■ **Task item**: From the data below, copy exactly the lines that lie between the one holding "The width and" and the one holding "Open options menu for Orange Stripe layer", including both, and nothing more.

■ **Data extract**:
————

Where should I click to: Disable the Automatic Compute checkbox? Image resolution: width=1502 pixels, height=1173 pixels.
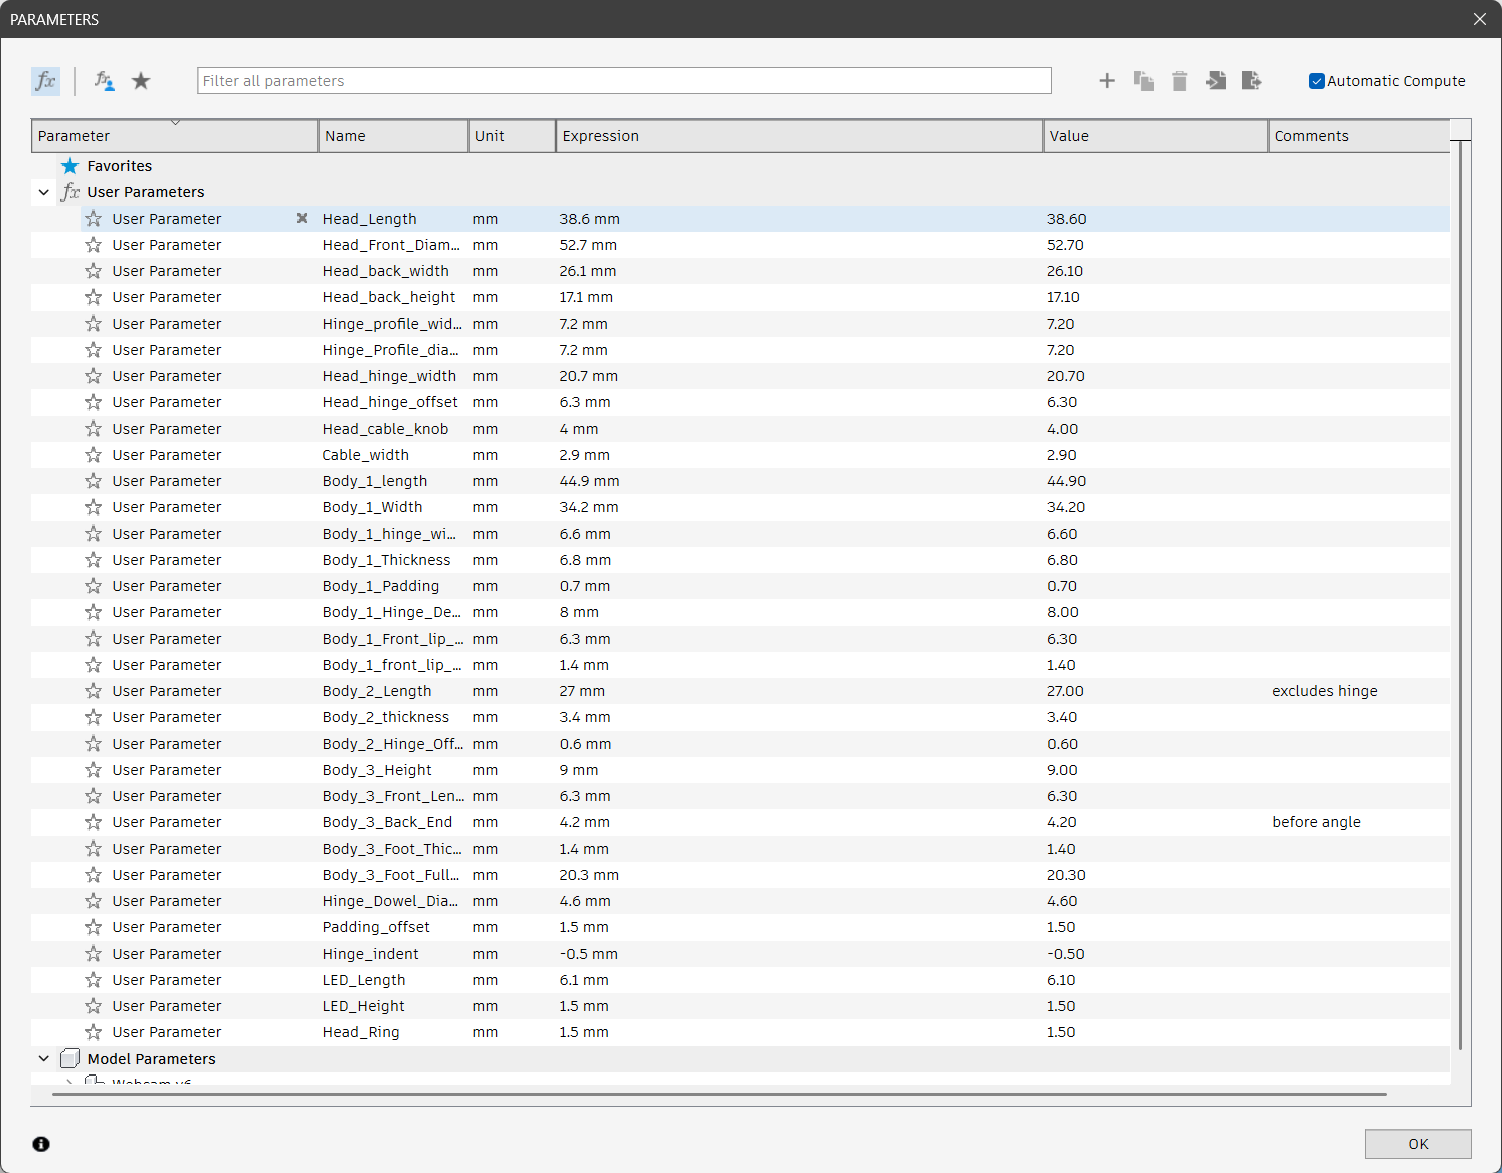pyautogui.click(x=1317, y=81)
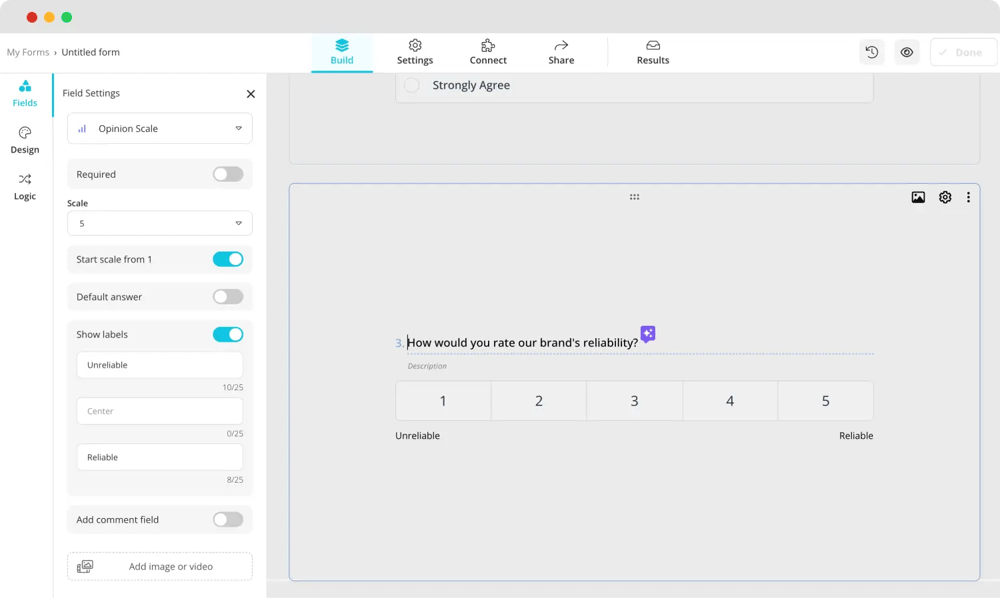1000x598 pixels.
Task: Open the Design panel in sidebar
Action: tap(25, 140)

————

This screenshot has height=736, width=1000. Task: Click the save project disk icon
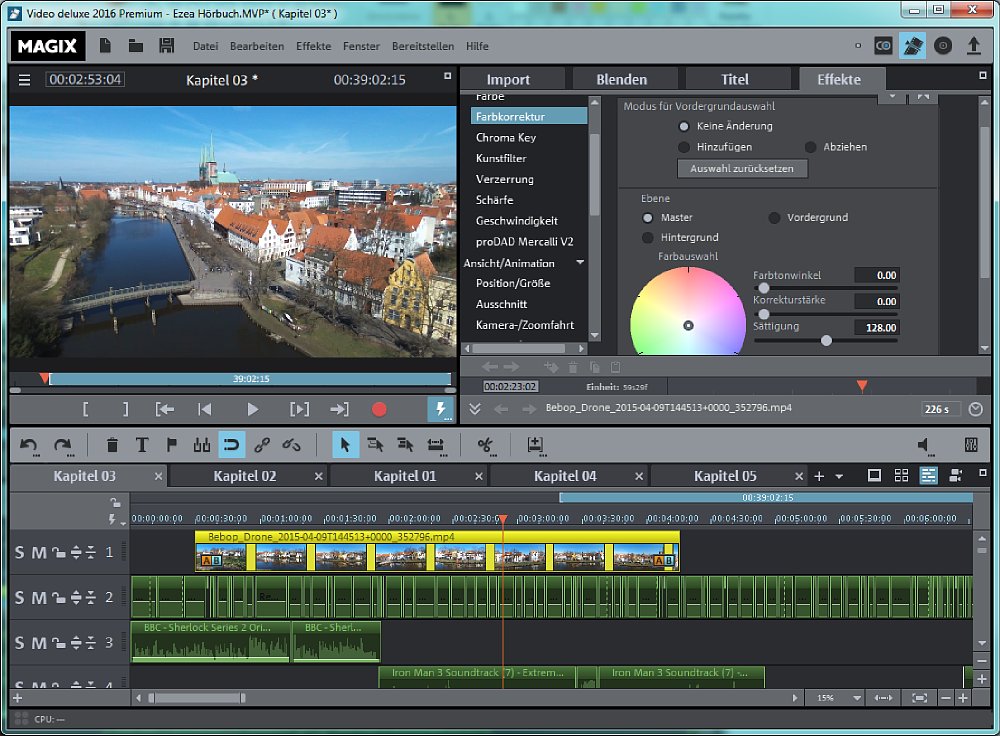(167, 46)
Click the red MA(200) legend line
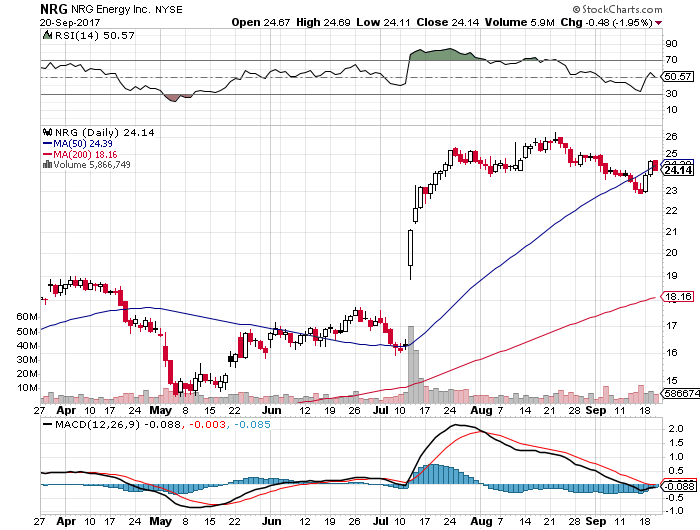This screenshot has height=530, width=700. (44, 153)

————

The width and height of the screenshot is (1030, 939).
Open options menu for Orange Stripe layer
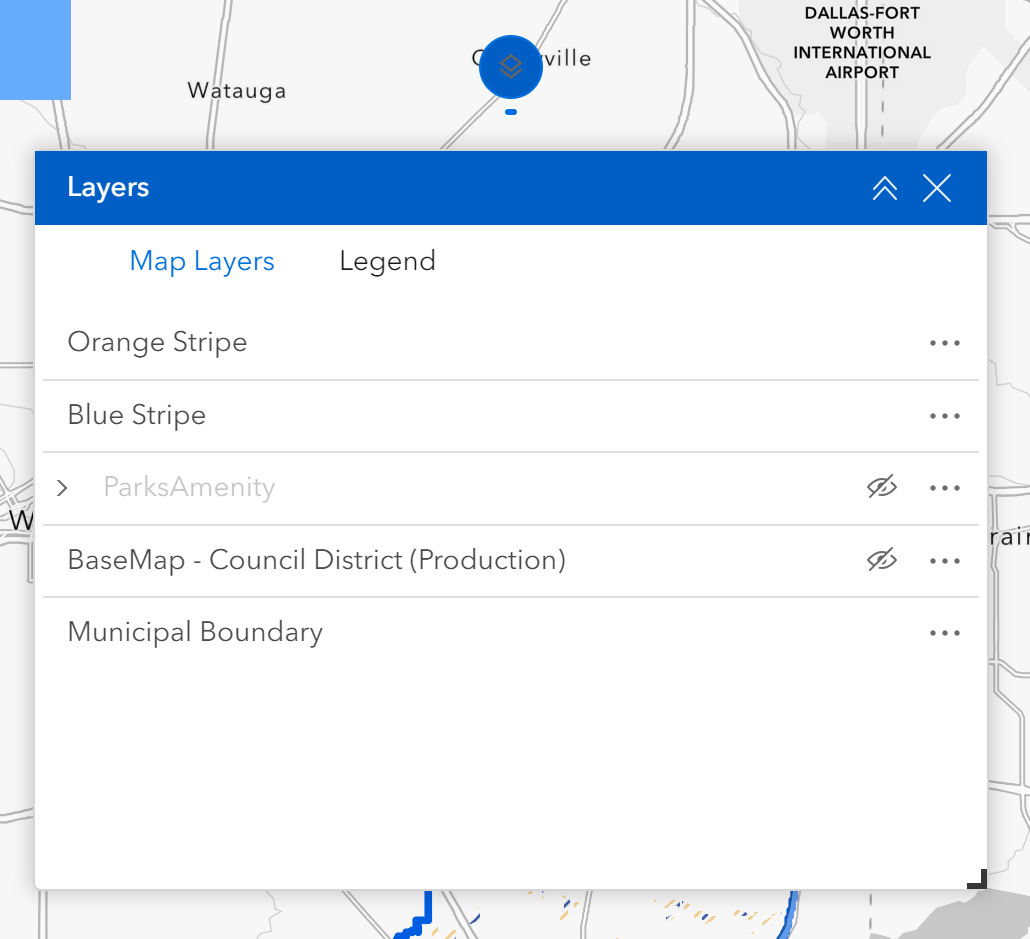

————

■ **Written response**:
The width and height of the screenshot is (1030, 939).
Open options menu for Orange Stripe layer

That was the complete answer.